↓↓↓

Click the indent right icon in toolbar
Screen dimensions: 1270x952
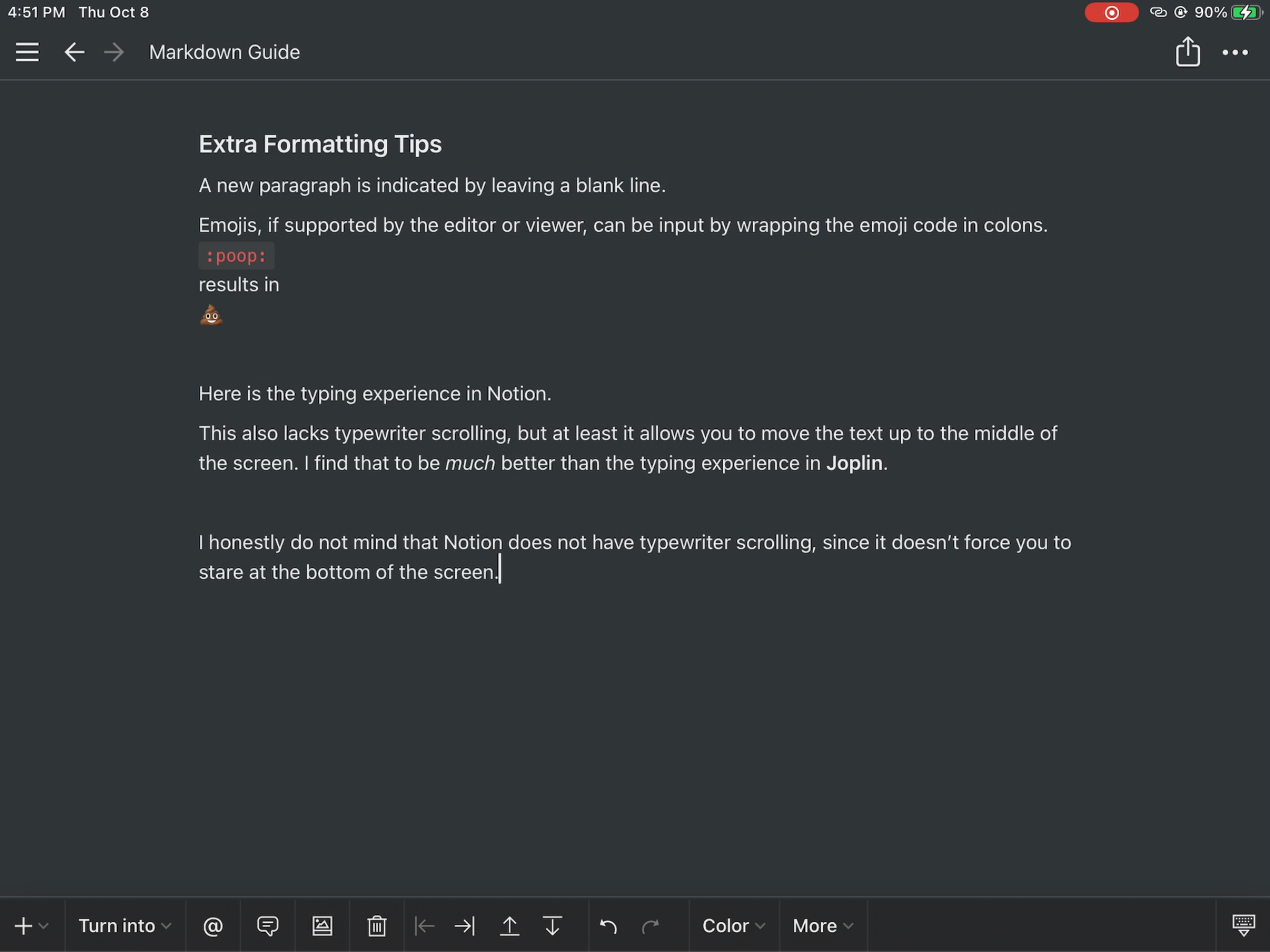[x=464, y=925]
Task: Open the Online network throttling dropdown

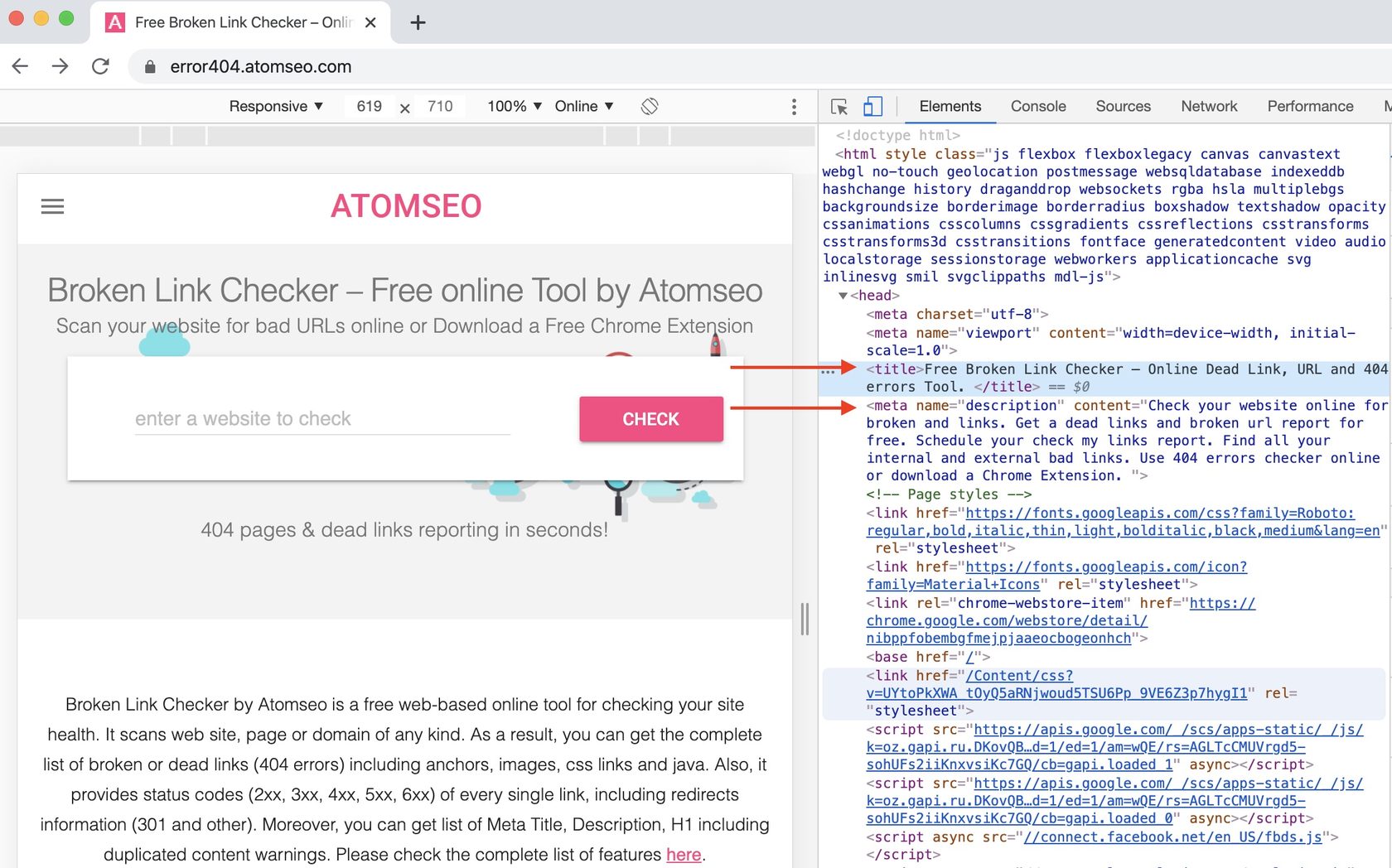Action: pos(584,106)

↑↑↑

**INSTRUCTIONS TO FOLLOW:** Copy out every line of text in the records above word for word, and leave out the pictures.

**REPLY TO THE TASK:**
Click the indent right icon in toolbar
Screen dimensions: 1270x952
[x=464, y=925]
Task: Open the Online network throttling dropdown

Action: pos(584,106)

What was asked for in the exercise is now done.